Task to carry out:
Your answer must be the line containing "This screenshot has" and each following line to the end of the listing below, copied exactly, with pictures removed and nothing added.

Dataset content:
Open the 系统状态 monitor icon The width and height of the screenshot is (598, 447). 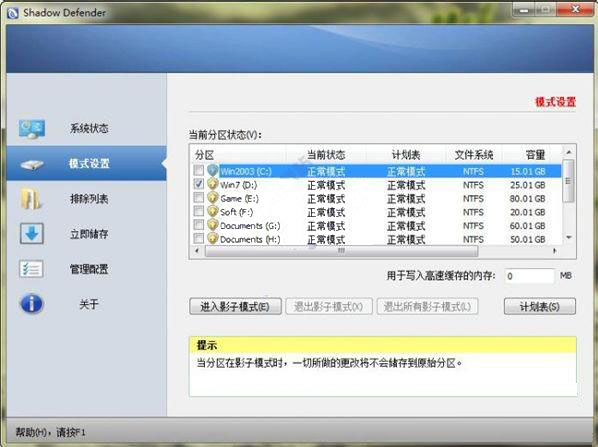[32, 129]
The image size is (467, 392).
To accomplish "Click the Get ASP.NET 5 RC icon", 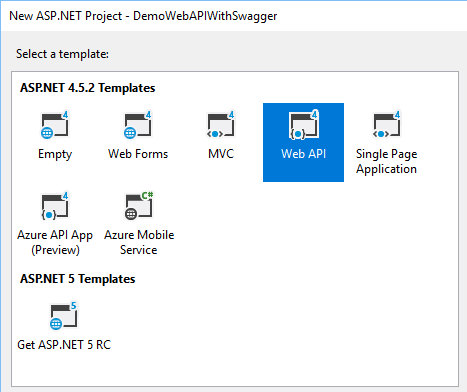I will coord(64,315).
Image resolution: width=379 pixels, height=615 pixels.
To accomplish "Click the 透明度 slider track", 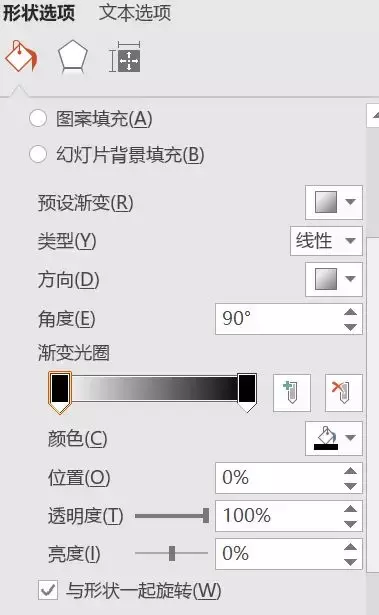I will pos(172,516).
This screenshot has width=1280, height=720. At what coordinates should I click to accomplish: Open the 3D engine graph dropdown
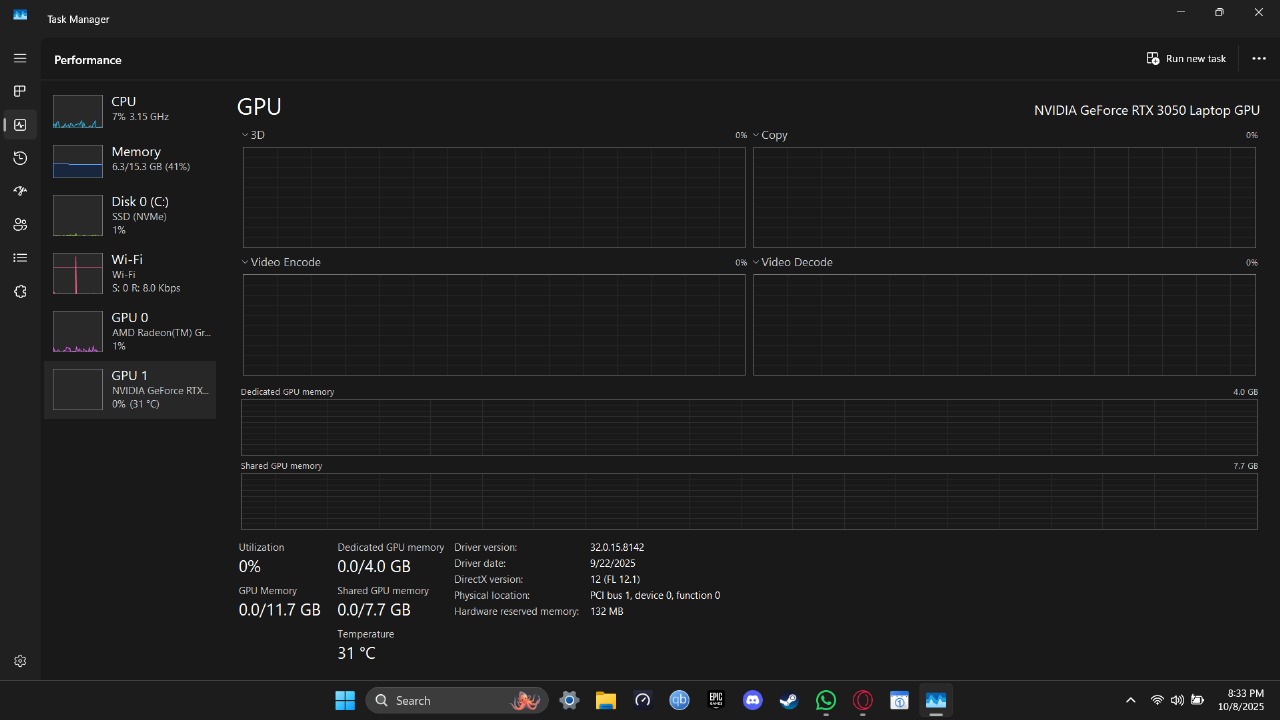[253, 135]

Task response:
This screenshot has width=1280, height=720. At what coordinates should I click to accomplish: Open the 3D engine graph dropdown
[253, 135]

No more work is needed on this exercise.